→ **WORKING DATA**:

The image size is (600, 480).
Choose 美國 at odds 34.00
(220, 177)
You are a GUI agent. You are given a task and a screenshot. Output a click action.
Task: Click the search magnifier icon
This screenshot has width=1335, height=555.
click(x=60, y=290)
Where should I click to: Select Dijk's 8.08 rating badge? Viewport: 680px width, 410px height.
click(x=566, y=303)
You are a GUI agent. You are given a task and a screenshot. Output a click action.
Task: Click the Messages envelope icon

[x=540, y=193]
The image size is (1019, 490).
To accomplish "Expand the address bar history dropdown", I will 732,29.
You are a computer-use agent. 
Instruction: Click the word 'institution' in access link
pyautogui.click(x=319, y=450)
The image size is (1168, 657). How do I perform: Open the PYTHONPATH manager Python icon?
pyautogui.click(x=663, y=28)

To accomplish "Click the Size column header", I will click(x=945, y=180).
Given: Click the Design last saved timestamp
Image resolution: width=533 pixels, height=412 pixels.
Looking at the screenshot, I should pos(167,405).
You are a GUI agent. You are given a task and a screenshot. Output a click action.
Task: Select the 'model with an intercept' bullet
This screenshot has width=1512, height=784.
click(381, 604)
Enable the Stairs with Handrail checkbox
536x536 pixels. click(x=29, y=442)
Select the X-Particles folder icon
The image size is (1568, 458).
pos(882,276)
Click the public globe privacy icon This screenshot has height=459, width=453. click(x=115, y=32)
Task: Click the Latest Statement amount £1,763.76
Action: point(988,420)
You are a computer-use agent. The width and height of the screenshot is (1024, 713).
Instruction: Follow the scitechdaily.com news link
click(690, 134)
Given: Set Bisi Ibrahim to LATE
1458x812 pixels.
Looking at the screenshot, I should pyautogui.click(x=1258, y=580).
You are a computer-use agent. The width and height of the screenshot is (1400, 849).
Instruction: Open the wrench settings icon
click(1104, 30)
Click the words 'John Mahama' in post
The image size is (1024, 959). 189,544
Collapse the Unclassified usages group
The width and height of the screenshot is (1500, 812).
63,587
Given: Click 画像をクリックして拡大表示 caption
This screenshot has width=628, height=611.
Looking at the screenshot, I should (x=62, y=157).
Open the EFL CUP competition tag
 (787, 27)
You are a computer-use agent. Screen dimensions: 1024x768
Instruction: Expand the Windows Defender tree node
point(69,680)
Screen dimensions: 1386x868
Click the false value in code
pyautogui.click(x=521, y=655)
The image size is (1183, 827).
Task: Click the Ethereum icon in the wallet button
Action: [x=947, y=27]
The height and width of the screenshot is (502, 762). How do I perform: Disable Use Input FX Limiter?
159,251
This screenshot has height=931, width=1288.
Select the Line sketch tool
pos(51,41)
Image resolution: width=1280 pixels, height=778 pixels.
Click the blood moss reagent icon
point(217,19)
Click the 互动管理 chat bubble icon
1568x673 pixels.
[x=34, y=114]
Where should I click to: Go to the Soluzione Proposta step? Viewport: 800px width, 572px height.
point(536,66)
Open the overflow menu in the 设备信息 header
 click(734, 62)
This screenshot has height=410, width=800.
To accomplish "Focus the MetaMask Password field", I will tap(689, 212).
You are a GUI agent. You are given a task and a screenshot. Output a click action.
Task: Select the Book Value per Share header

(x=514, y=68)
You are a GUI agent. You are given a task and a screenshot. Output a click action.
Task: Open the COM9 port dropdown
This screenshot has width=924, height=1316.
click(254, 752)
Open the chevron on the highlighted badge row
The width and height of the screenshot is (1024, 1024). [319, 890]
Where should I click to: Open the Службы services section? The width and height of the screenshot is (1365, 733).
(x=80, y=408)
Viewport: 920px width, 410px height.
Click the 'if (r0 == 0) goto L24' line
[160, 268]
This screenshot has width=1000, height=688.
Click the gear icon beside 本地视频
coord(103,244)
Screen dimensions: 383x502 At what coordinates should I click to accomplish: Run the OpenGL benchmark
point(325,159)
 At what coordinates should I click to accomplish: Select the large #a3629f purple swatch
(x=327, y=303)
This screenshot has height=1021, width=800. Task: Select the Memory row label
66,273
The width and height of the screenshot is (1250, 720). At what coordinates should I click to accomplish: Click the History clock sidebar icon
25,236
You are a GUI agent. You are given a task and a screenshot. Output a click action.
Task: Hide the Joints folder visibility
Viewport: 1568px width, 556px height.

→ **AIM OF THE TASK**:
The response should consist of the entries above, retyped exactly.

→ **ANSWER BOX**:
The image size is (600, 480).
Choose 美國 at odds 34.00
(220, 177)
You are a GUI agent. You are given a task and a screenshot. Output a click action.
Task: Click the search magnifier icon
This screenshot has width=1335, height=555.
click(x=60, y=290)
Where should I click to: Select Dijk's 8.08 rating badge? Viewport: 680px width, 410px height.
click(x=566, y=303)
You are a GUI agent. You are given a task and a screenshot. Output a click action.
Task: Click the Messages envelope icon

[x=540, y=193]
The image size is (1019, 490).
To accomplish "Expand the address bar history dropdown", I will 732,29.
You are a computer-use agent. 
Instruction: Click the word 'institution' in access link
pyautogui.click(x=319, y=450)
The image size is (1168, 657). How do I perform: Open the PYTHONPATH manager Python icon?
pyautogui.click(x=663, y=28)

To accomplish "Click the Size column header", I will click(x=945, y=180).
Given: Click the Design last saved timestamp
Image resolution: width=533 pixels, height=412 pixels.
Looking at the screenshot, I should pos(167,405).
You are a GUI agent. You are given a task and a screenshot. Output a click action.
Task: Select the 'model with an intercept' bullet
This screenshot has width=1512, height=784.
click(381, 604)
Enable the Stairs with Handrail checkbox
536x536 pixels. click(x=29, y=442)
Select the X-Particles folder icon
The image size is (1568, 458).
pos(882,276)
Click the public globe privacy icon This screenshot has height=459, width=453. click(x=115, y=32)
Task: Click the Latest Statement amount £1,763.76
Action: point(988,420)
You are a computer-use agent. The width and height of the screenshot is (1024, 713).
Instruction: Follow the scitechdaily.com news link
click(690, 134)
Given: Set Bisi Ibrahim to LATE
1458x812 pixels.
Looking at the screenshot, I should pyautogui.click(x=1258, y=580).
You are a computer-use agent. The width and height of the screenshot is (1400, 849).
Instruction: Open the wrench settings icon
click(1104, 30)
Click the words 'John Mahama' in post
The image size is (1024, 959). 189,544
Collapse the Unclassified usages group
The width and height of the screenshot is (1500, 812).
63,587
Given: Click 画像をクリックして拡大表示 caption
This screenshot has width=628, height=611.
Looking at the screenshot, I should (x=62, y=157).
Open the EFL CUP competition tag
 (787, 27)
You are a computer-use agent. Screen dimensions: 1024x768
Instruction: Expand the Windows Defender tree node
point(69,680)
Screen dimensions: 1386x868
Click the false value in code
pyautogui.click(x=521, y=655)
The image size is (1183, 827).
Task: Click the Ethereum icon in the wallet button
Action: [x=947, y=27]
The height and width of the screenshot is (502, 762). How do I perform: Disable Use Input FX Limiter?
159,251
This screenshot has height=931, width=1288.
Select the Line sketch tool
pos(51,41)
Image resolution: width=1280 pixels, height=778 pixels.
Click the blood moss reagent icon
point(217,19)
Click the 互动管理 chat bubble icon
1568x673 pixels.
[x=34, y=114]
Where should I click to: Go to the Soluzione Proposta step? Viewport: 800px width, 572px height.
point(536,66)
Open the overflow menu in the 设备信息 header
 click(734, 62)
This screenshot has height=410, width=800.
To accomplish "Focus the MetaMask Password field", I will tap(689, 212).
You are a GUI agent. You are given a task and a screenshot. Output a click action.
Task: Select the Book Value per Share header

(x=514, y=68)
You are a GUI agent. You are given a task and a screenshot. Output a click action.
Task: Open the COM9 port dropdown
This screenshot has width=924, height=1316.
click(254, 752)
Open the chevron on the highlighted badge row
The width and height of the screenshot is (1024, 1024). [319, 890]
Where should I click to: Open the Службы services section? The width and height of the screenshot is (1365, 733).
(x=80, y=408)
Viewport: 920px width, 410px height.
Click the 'if (r0 == 0) goto L24' line
[160, 268]
This screenshot has width=1000, height=688.
Click the gear icon beside 本地视频
coord(103,244)
Screen dimensions: 383x502 At what coordinates should I click to accomplish: Run the OpenGL benchmark
point(325,159)
 At what coordinates should I click to accomplish: Select the large #a3629f purple swatch
(x=327, y=303)
This screenshot has height=1021, width=800. Task: Select the Memory row label
66,273
The width and height of the screenshot is (1250, 720). At what coordinates should I click to accomplish: Click the History clock sidebar icon
25,236
You are a GUI agent. You are given a task and a screenshot. Output a click action.
Task: Hide the Joints folder visibility
Viewport: 1568px width, 556px height.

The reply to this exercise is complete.